# How large is your iTunes Music Library File?



## Fahrvergnuugen (Nov 16, 2002)

mine is up to about 6.2mb. I'm amazed that iTunes runs as smooth as it does...thats 5,600 songs, 27.4GB: 17 straight days of music.


----------



## xaqintosh (Nov 16, 2002)

kind of a random topic 

mine is 448 kb,
341 songs, 1.2 days of music


----------



## ElDiabloConCaca (Nov 16, 2002)

1.7 MB, 1,626 songs, 4.7 days.


----------



## MacLuv (Nov 16, 2002)




----------



## Fahrvergnuugen (Nov 16, 2002)

> _Originally posted by MacLuv _
> *How can you get all those songs into 1.7 MB???? That must be some compression ratio you're using...
> 
> 
> ...



i think he was referring to the size of his iTunes music library file...


----------



## dtmdoc (Nov 16, 2002)

1136 songs / 3 days 14 hours / 5.87 GB

1.37 MB file


----------



## MacLuv (Nov 16, 2002)




----------



## Jason (Nov 16, 2002)

its a known fact that people dont read whats in the red


----------



## boogieman700 (Nov 17, 2002)

What gives?  I have 670 songs taking up 3.42 GB.
Am I doing something wrong?  I could use some 
more space.


----------



## goynang (Nov 17, 2002)

148kb lib file => 139 Songs | 10.2 hrs | 653mb

Quality, not quantity!


----------



## funkyoucrew (Nov 17, 2002)

Music library: 14,8 MB

13230 songs
432 artists
1053 albums

46,2 days
74,25 GB







Took me 4 months to import all my cd's into iTunes... I work for a music magazine, so i get all promo cd's from the record companies


----------



## Fahrvergnuugen (Nov 17, 2002)

nice


----------



## kenny (Nov 17, 2002)

Wow.
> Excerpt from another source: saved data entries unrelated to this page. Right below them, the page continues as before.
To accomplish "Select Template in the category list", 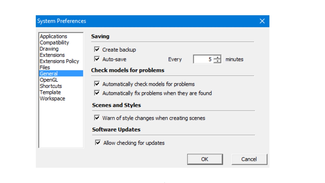I will point(50,92).
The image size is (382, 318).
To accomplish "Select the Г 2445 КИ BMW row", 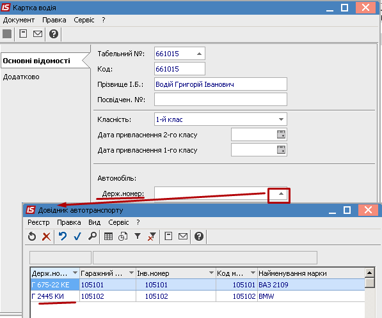I will pyautogui.click(x=198, y=296).
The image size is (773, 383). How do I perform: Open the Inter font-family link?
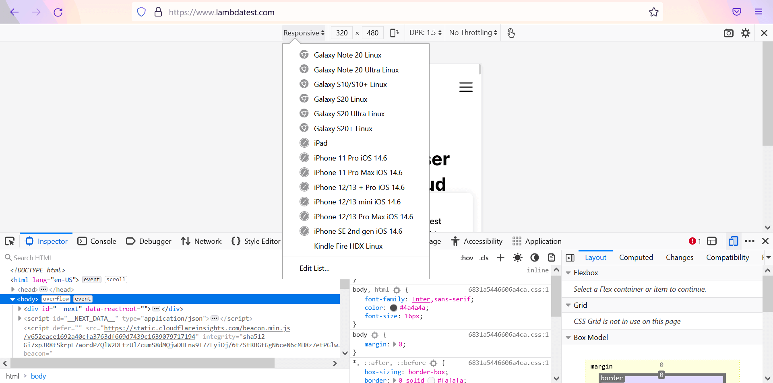(421, 299)
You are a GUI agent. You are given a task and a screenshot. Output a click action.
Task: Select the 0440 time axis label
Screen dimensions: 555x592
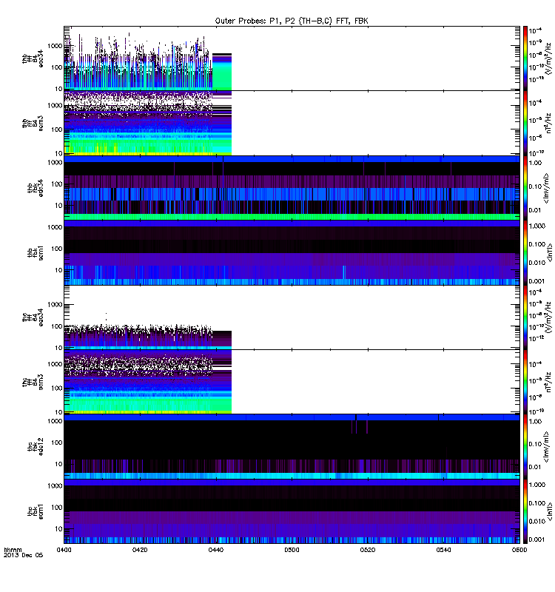pyautogui.click(x=216, y=550)
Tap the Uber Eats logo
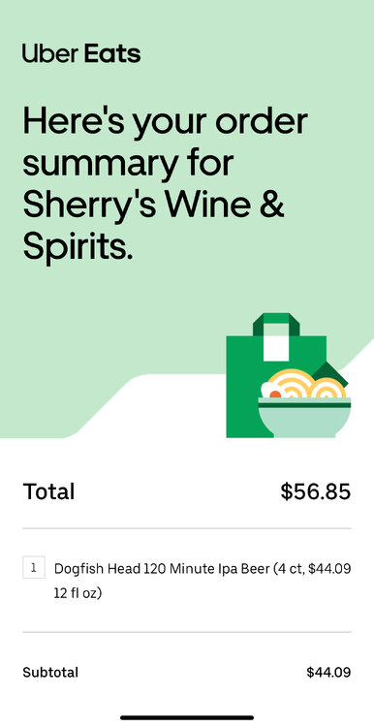 pos(81,53)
You've got me beat... 

5662 songs
17.9 days
35.29 GB


----------



## h2o_rudy (Nov 17, 2002)

jeez, I thought I had a lot of songs when I got to 300.


----------



## AppMan (Nov 17, 2002)

My music collection pretty weak.

393 songs, 1.1 days, 1.58 gigs


----------



## senne (Nov 17, 2002)

> _Originally posted by funkyoucrew _
> *Music library: 14,8 MB
> 
> 13230 songs
> ...



do you work for RIFRAF? or which magazine? (i'm from belgium too)


----------



## funkyoucrew (Nov 18, 2002)

> _Originally posted by senne _
> *do you work for RIFRAF? or which magazine? (i'm from belgium too) *


I work for OUT SOON, a belgian electronic music magazine (esp. house, techno, electro, breakbeats...) check: Out Soon website


----------



## shatfield1529 (Nov 25, 2002)

My collection:
5271 songs, 14.7 days, 19.27 GB

I only encode my music at 128kbps, because my ears don't complain.

I get most of my music from the public library; I just reserve it off their website, check it out, and import it. The library's a good place to get obscure/old stuff like the Beatles, Goldfinger or I even the Matrix soundtrack (not really obscure/old, but the library had it ). 
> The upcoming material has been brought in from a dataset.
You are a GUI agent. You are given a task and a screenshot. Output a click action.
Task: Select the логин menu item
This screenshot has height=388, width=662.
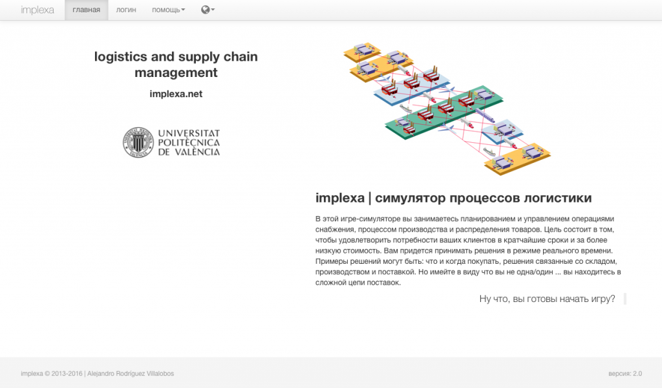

Since I pay taxes, it is *kinda* mine, right?


----------



## iGuy (Nov 25, 2002)

Not saying, but you all have me beat...

Hey, do you know about Limewire?

Inspired by LimeWire's owner, Mark Gorton, the LimeWire project is a collaborative open source effort involving programmers and researchers from all over the world. The collaborative nature of Gnutella is also reflected in the Gnutella Developers Forum (GDF), of which LimeWire is a participant.

http://www.limewire.com/

-iGuy


----------



## shatfield1529 (Nov 25, 2002)

> Inspired by LimeWire's owner, Mark Gorton, the Limewire project etc.



Wow, thought up by the guy who owns it. Whoda thunk it? 

Sorry, I'm being an ass.  

At least I admitted it, though.


----------



## Ricky (Nov 25, 2002)

500K flat.

437 songs, a little over a day (1:01:38:25), 1.67 GB.

I need an iPod now.


----------



## swizcore (Nov 26, 2002)

Its the quality that counts.


----------



## Fahrvergnuugen (Nov 26, 2002)

i think its the organization that counts. i'm trying to write a program that will fill out all of my id3 tags by looking up the songs on freedb.org.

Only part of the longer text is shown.